Wtem na piecu tuż przy ścianie śpiącego kmiotka sapanie nagle doszło zbójców uszu.
Przewódca buławę chwycił, jednym susem na piec wskoczył i śpiącego grzmotnął.
Lecz, o cudo! choć w samo czoło wymierzył, choć z całej siły uderzył - zamiast zdruzgotać od razu, jakby od twardego głazu odskoczyła buława, a kmiotek śpi spokojnie.
Zbójca wprzód się był przeląkł, ale widząc, że się podróżny nie obudza, przyniósł ku niemu światło i widzi, że cały od stóp do głowy okryty w zbroję stalową, i to w zbroję niezwyczajną: ciało najszczelniej osłania, a od razów tak ochrania, że go żadna ludzka siła ranić by nie potrafiła.
Zdziwieni zbójcy chwilkę podumali, potem złotem się podzielili i spać się pokładli, i jeden tylko przewódca z buławą na straży pozostał i na spokojnie śpiącego kmiotka ciekawie pogląda.
Nazajutrz, gdy wszyscy wstali, ocknął się też i kmiotek, ale równo z ocknieniem zniknęła na nim zbroja cudowna i był w zwykłym kmiecym ubraniu.
To bardziej jeszcze przewódcę zbójców zdziwiło, postanowił zbadać, co by to było, i w tym celu zaczął go prosić, by do jutra pozostał z nimi.
Przez cały dzień karmią go i bawią, a pod wieczór prawie gwałtem tak podpoili, że gdy do snu się udawał, ledwie do połowy "Kto się w opiekę" zmówił i zasnął.
Zbójcy wnet go obskoczyli i chcą zabić, gdyż zbroją do połowy tylko był okryty, lecz przewódca nie pozwolił, do jutra zaczekać kazał i wszyscy, tak jak stali, na ziemię pokotem runęli i bohaterskim snem posnęli.
Gdy się kmiotek ocknął o świcie, na rozkaz przewódcy zbójcy go otoczyli, tak błagali i prosili, że jeszcze na jeden dzień z nimi pozostał.
Przez cały go dzień bawili, przysmakami karmili, a wieczorem tak winem raczyli, gwałtem do picia zmuszając, że nie tylko "Kto się w opiekę" nie odmówił, lecz ani się przeżegnał, na ławę runął i zasnął.

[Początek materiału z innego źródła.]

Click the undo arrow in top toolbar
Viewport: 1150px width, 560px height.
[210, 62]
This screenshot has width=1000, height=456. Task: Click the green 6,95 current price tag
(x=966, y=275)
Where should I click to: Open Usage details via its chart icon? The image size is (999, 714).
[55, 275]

Okrążyli go wnet zbójcy i chcą zabić, gdyż już całkiem zbroi na nim nie było - ale przewódca buławą swoją od razu go osłonił, sam aż do świtu stał przy nim na straży i gdy się obudził, rzekł:
- Powiedz, kmiotku, czyś nie czarownik czasem, bo gdy pierwszej nocy miałem cię zabić - wiedz bowiem, że się miedzy zbójcami znajdujesz - jakąś cudowną zbroją byłeś okryty, od której moja buława jak lekka plewa odskoczyła, a uderzenie nawet cię ze snu nic obudziło; na drugą noc byłeś tą zbroją do polowy okryty, a dzisiejszej całkiem bez niej... Jeśliś czarownik, naucz mię czarów, a dam ci za to wór złota.
- Nie jestem czarownik, lecz, widać, Bóg łaskaw na mnie, gdyż owa zbroja, której widocznie nie mam, była zapewne skutkiem nabożnego odmówienia "Kto się w opiekę odda Panu swemu". Zawczoraj połowę tylko tego psalmu odmówiłem, do połowy też tylko okryty nią byłem, a wczoraj podobnom wcale go nie odmówił.

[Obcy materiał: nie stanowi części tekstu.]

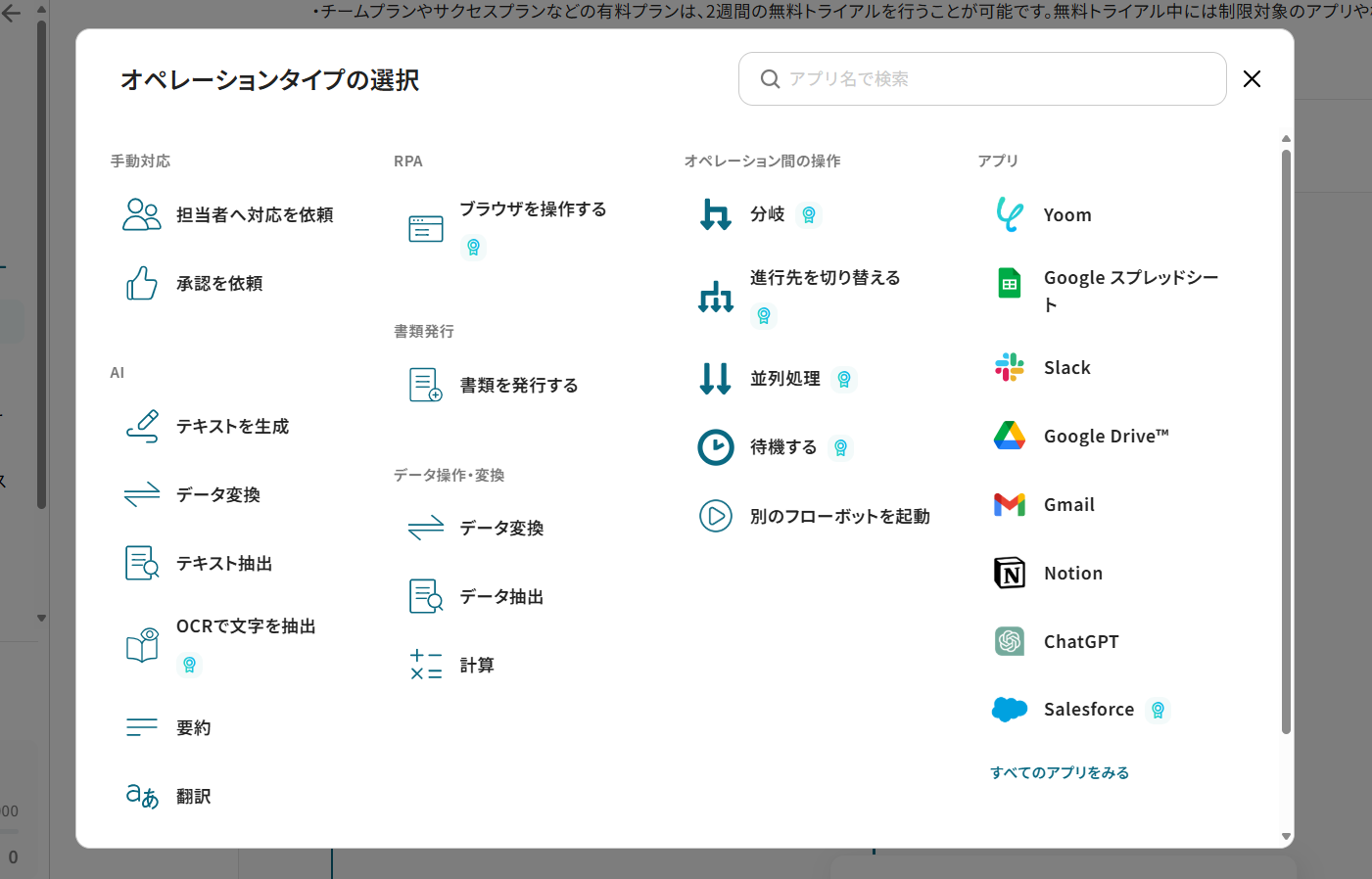
Task: Select the Salesforce cloud icon
Action: tap(1009, 710)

- Więc widać, kmiotku, żeś szczęśliwy u Boga! Pomódl się czasem do Niego za mnie, zbójcę niegodnego, bo ja sam modlić się nie umiem i nie śmiem, a za to daruję ci życie... Uchodź tylko stąd spiesznie, by cię żaden z moich towarzyszy nie ujrzał, gdyż jesteś jeszcze pierwszy, co z rąk naszych cało wychodzisz.
Kmiotek ukłonił się, wyszedł, westchnął szczerze i gdy już był w polu, ukląkł pod krzyżem i za ocalenie Bogu dziękował.

*

W rok czy we dwa potem kmiotek był już żonaty i w gospodarce Bóg mu szczęścił; raz więc, naładowawszy wóz pszenicą, do odległego miasta pojechał.

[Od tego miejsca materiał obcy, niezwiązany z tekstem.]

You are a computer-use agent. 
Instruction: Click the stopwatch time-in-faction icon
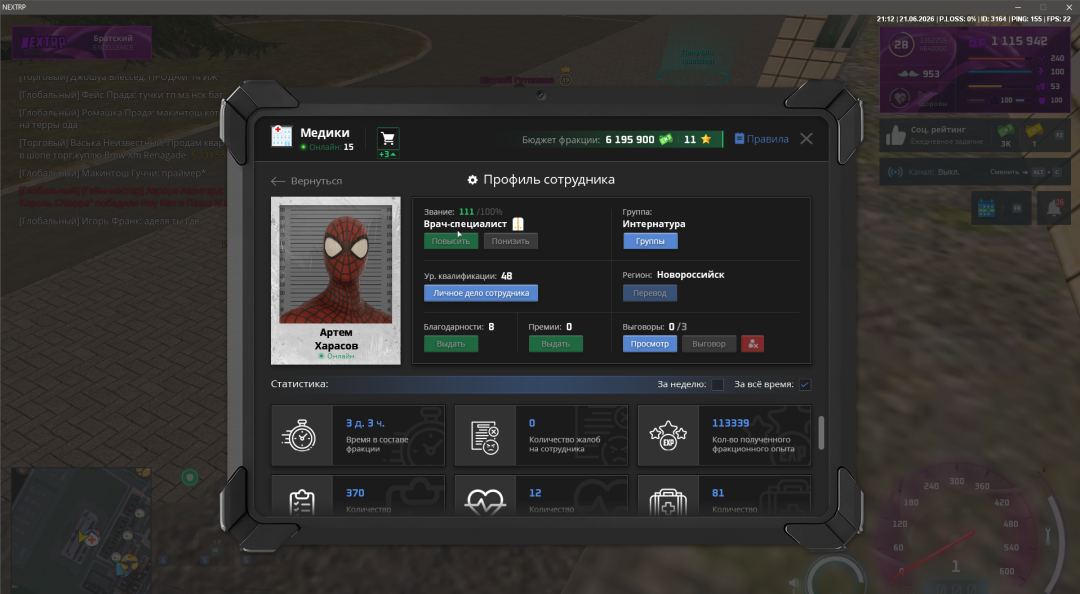click(300, 436)
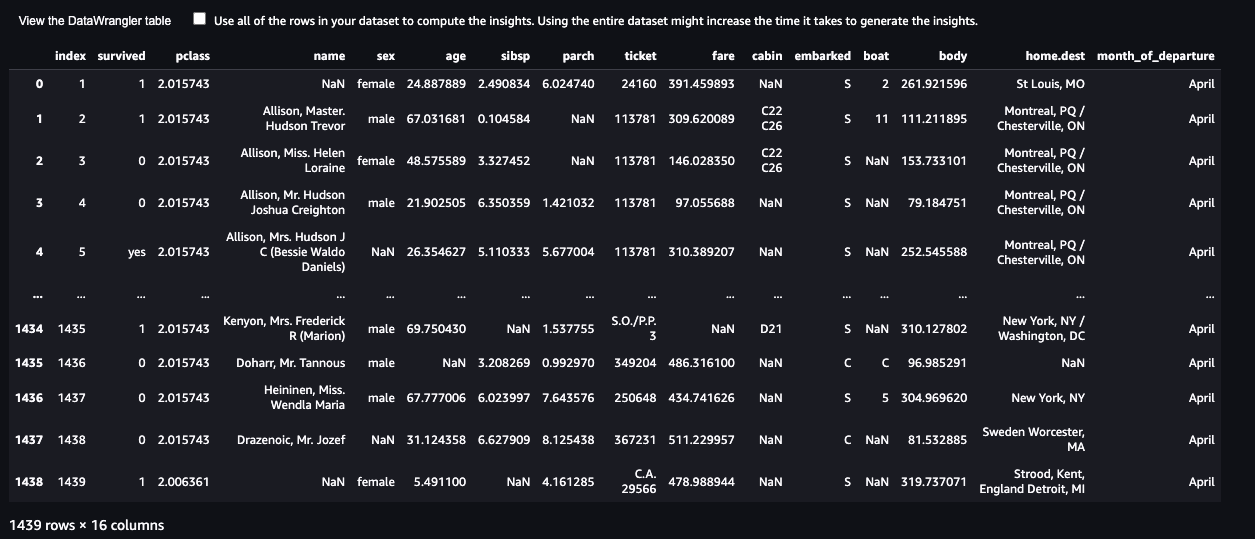This screenshot has height=539, width=1255.
Task: Click the home.dest column header
Action: [x=1055, y=56]
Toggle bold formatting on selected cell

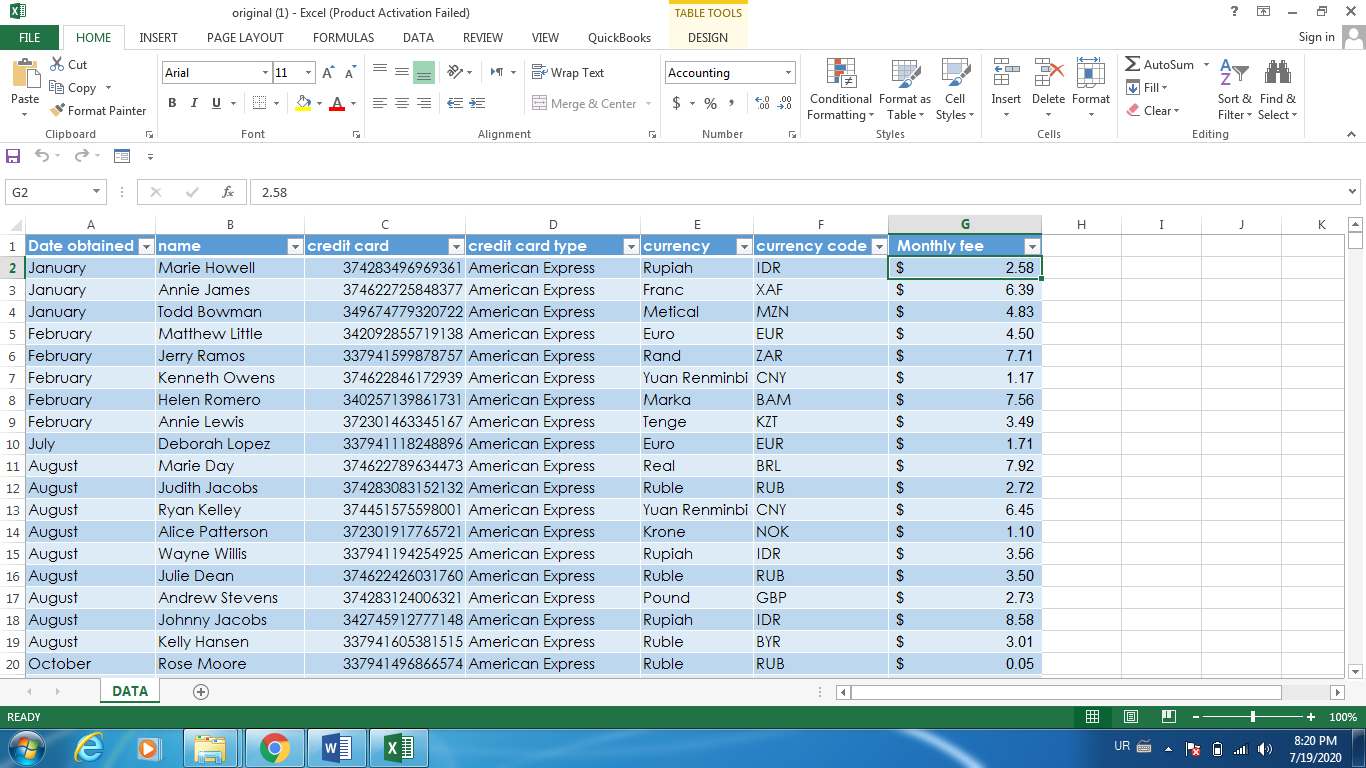pyautogui.click(x=171, y=103)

Jedzie, jedzie - wtem o zmroku zbił się z drogi, wjechał do lasu i gdy z dala światełko ujrzał, ruszył prosto na blask jego, i oto nagle koń zapadł do błota i wóz ugrzązł po same osie.
Kmiotek skoczył do konia, rzucił się do wozu, wydobywał go, konia ratował, ale nic nie mógł wskórać, zmógł się tylko i w uniesieniu zawołał:
- Co jeden pocznę - tu i sam diabeł nie dałby rady.
- Dam! - wrzasnął tuż przy nim kusy i kulawy Niemczyk - darmo jednak nie pomogę, a bez mojej pomocy koń, wóz i pszenica pozostaną w bagnie, w moim siedlisku, skąd na przejezdnych czatuję.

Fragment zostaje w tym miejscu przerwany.